Report each line of the entries that includes "icon" by copying it.

Saved entries
%%

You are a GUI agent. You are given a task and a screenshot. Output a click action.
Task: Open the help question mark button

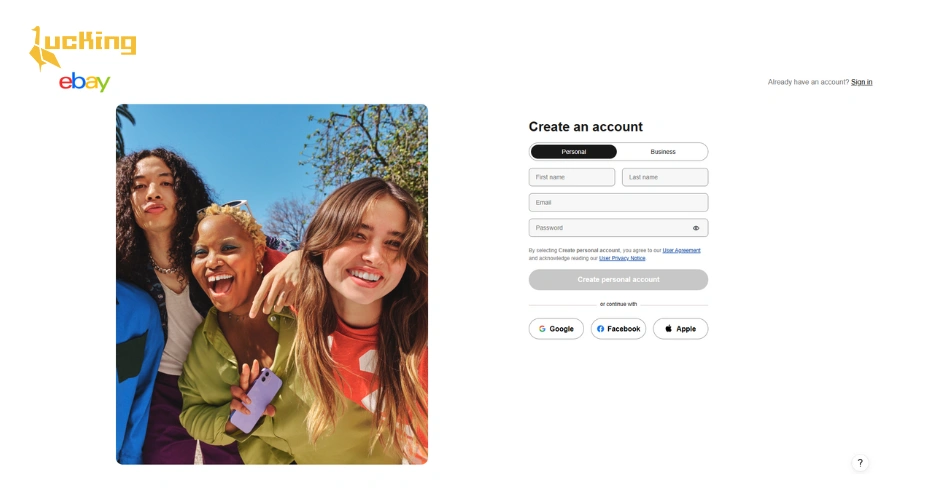click(860, 463)
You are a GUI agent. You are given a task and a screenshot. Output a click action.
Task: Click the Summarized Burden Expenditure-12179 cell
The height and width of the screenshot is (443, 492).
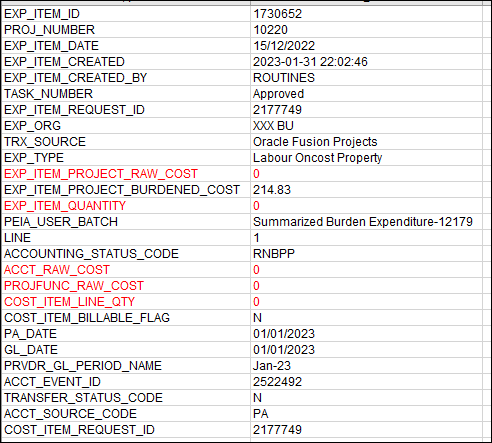366,222
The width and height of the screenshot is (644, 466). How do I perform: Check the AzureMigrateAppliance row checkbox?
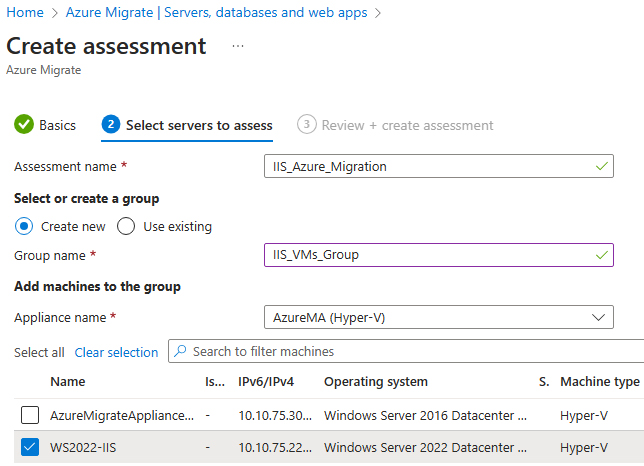pyautogui.click(x=30, y=415)
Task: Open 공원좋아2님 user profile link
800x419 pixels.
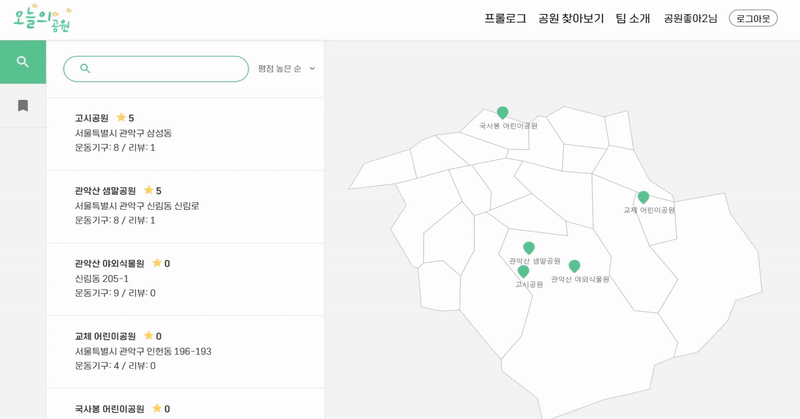Action: [x=690, y=19]
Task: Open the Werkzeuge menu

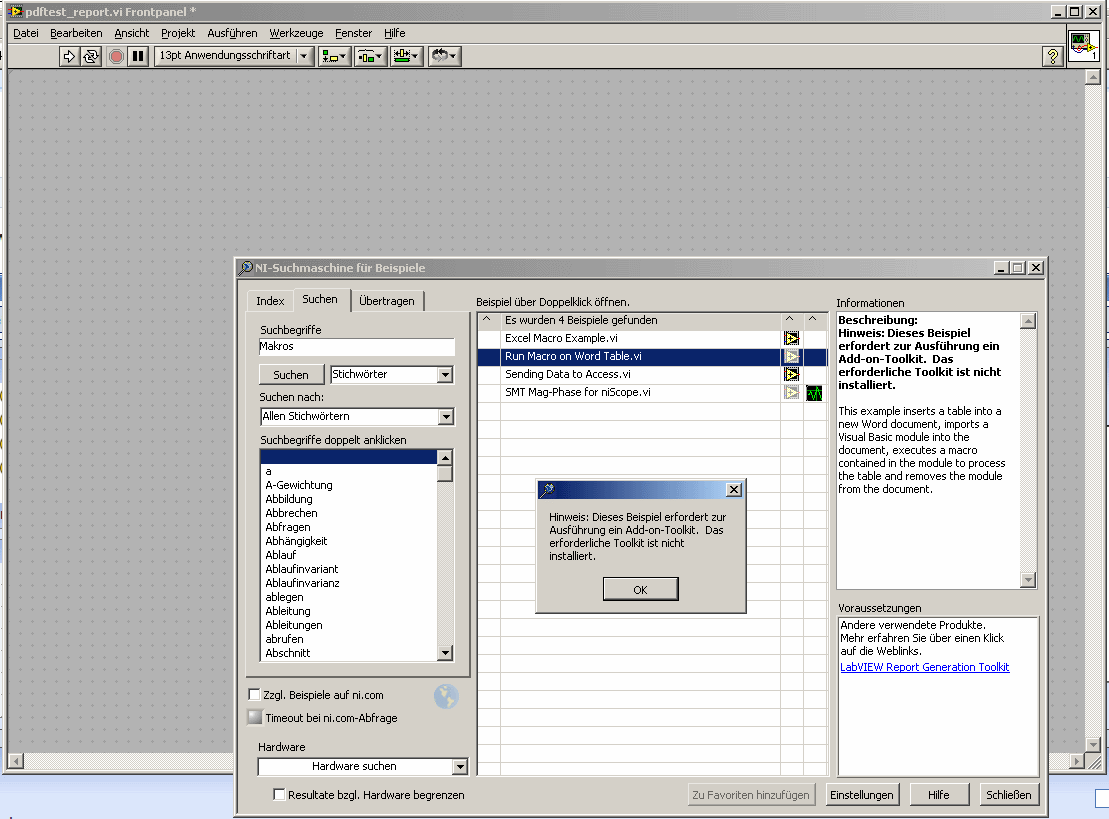Action: [296, 33]
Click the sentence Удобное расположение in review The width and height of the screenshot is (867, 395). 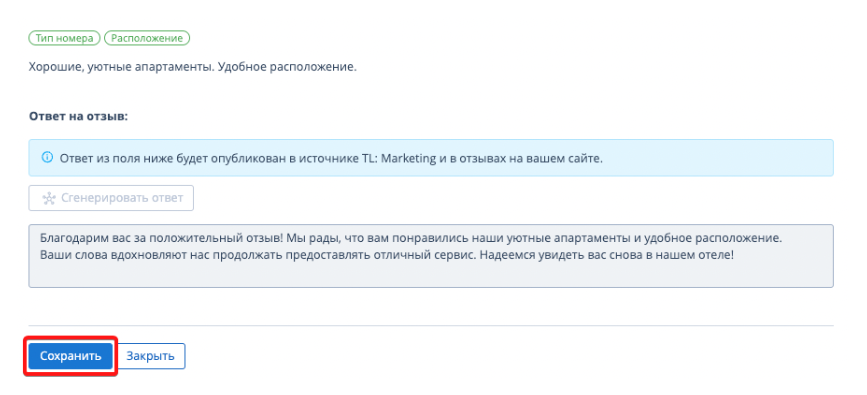coord(288,69)
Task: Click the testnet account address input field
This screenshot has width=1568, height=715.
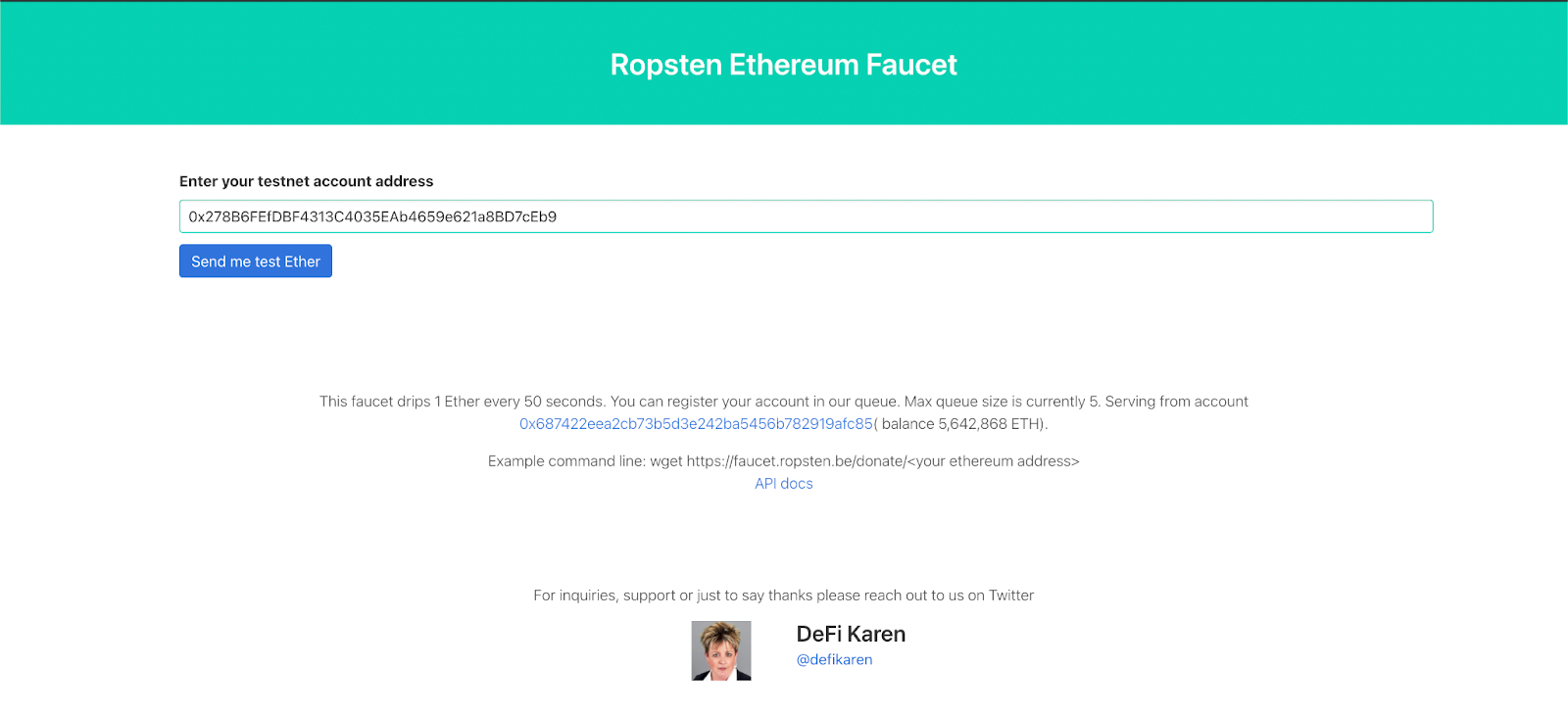Action: point(806,216)
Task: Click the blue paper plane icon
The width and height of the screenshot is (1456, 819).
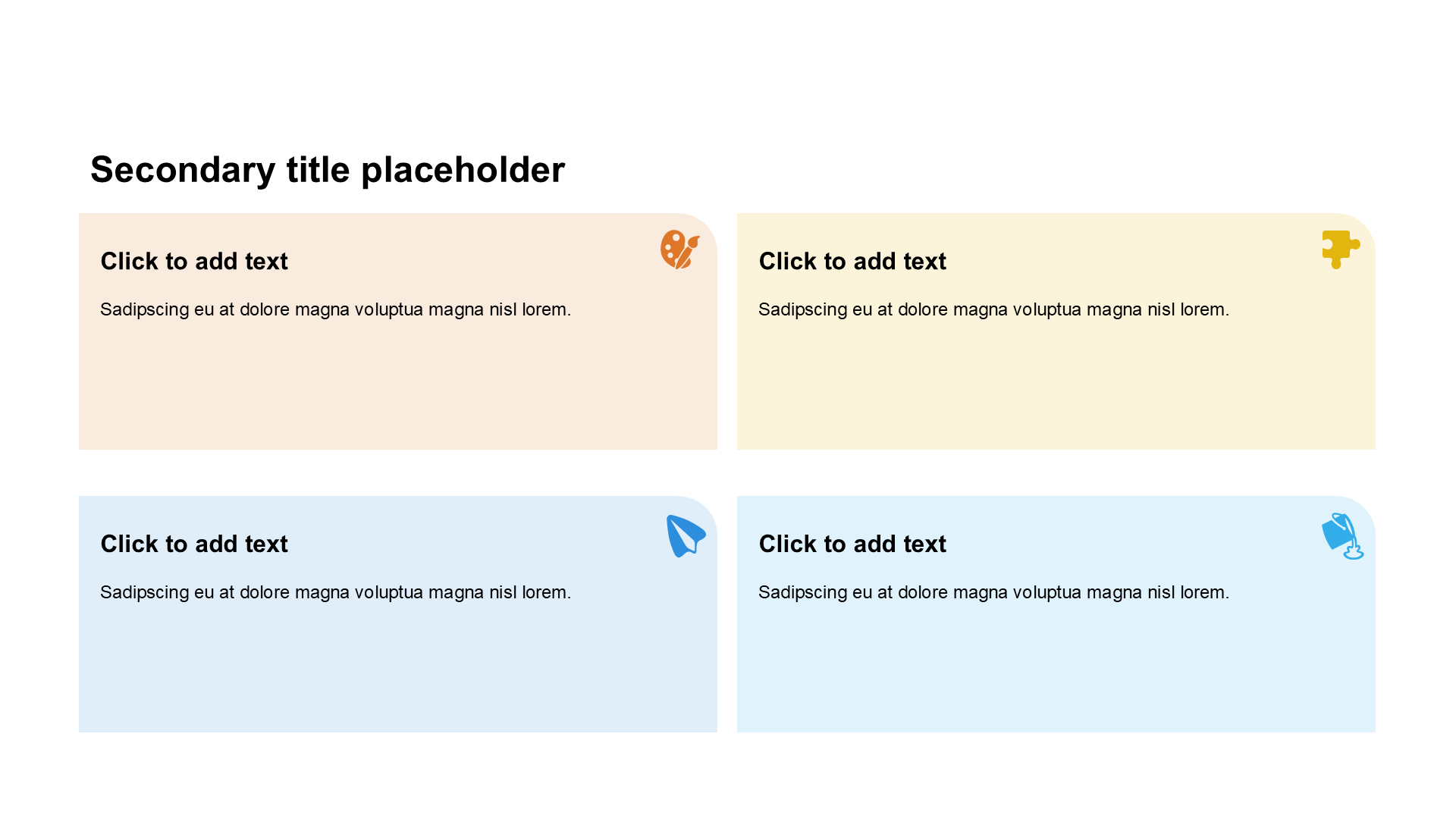Action: 685,535
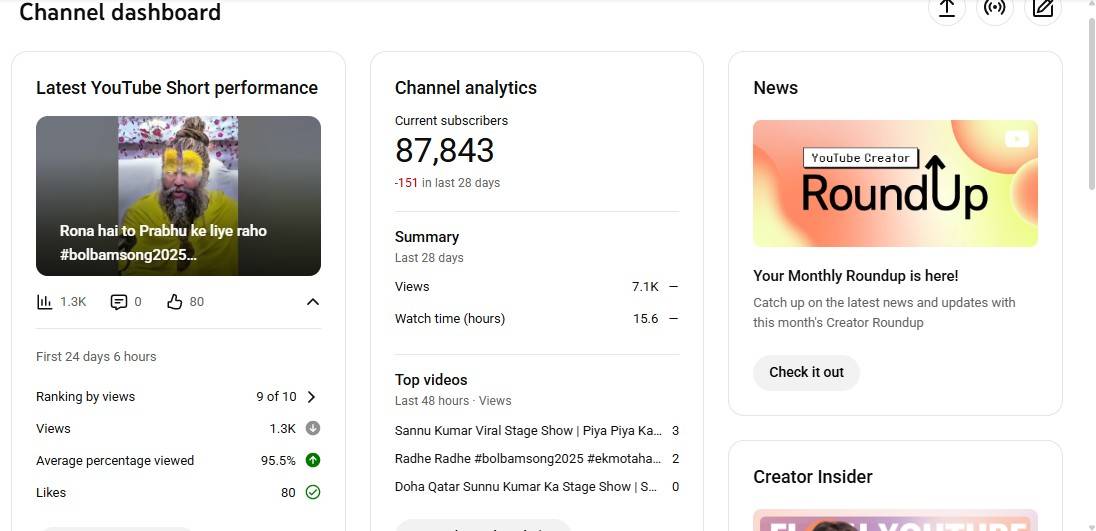
Task: Click the Creator Insider video thumbnail
Action: click(895, 519)
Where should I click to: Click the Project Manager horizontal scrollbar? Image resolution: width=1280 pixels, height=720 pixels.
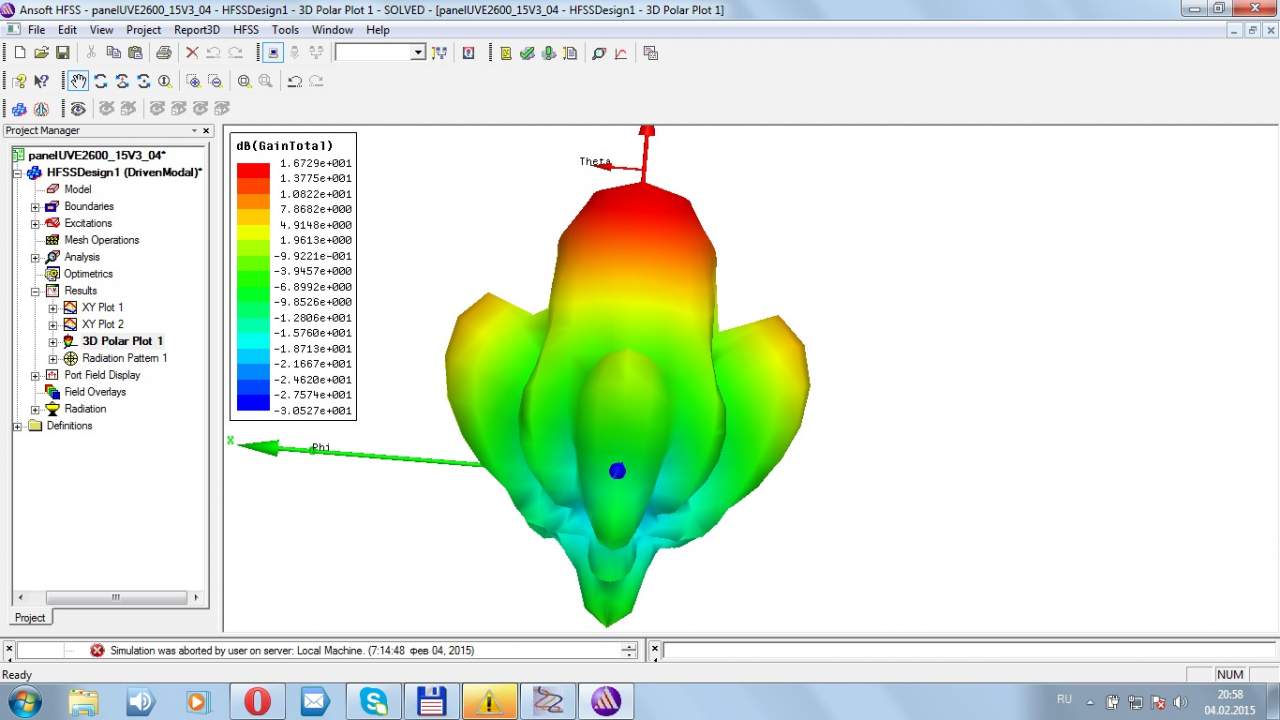point(115,597)
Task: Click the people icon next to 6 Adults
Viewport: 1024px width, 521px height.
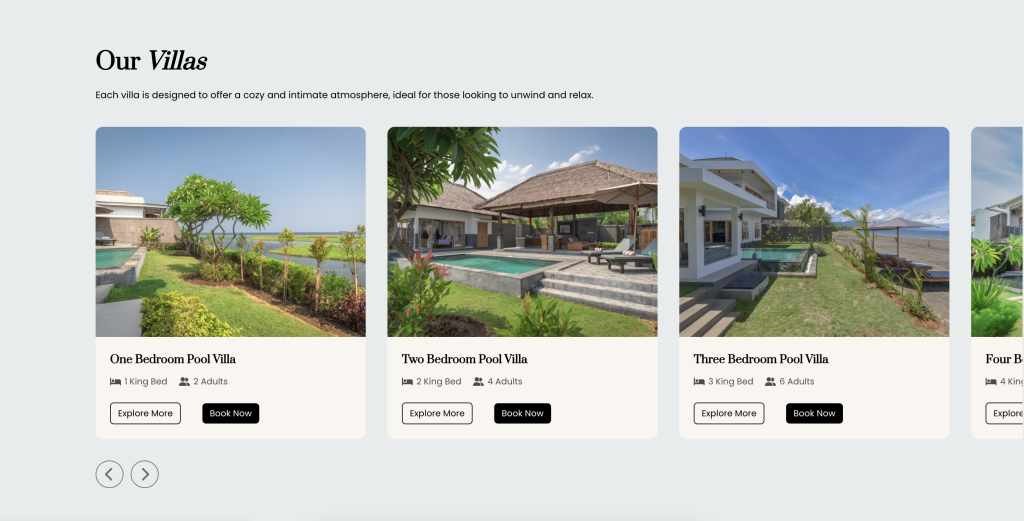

%%

§ **Solution to this problem**
Task: Click the blue paper plane icon
Task: Click the people icon next to 6 Adults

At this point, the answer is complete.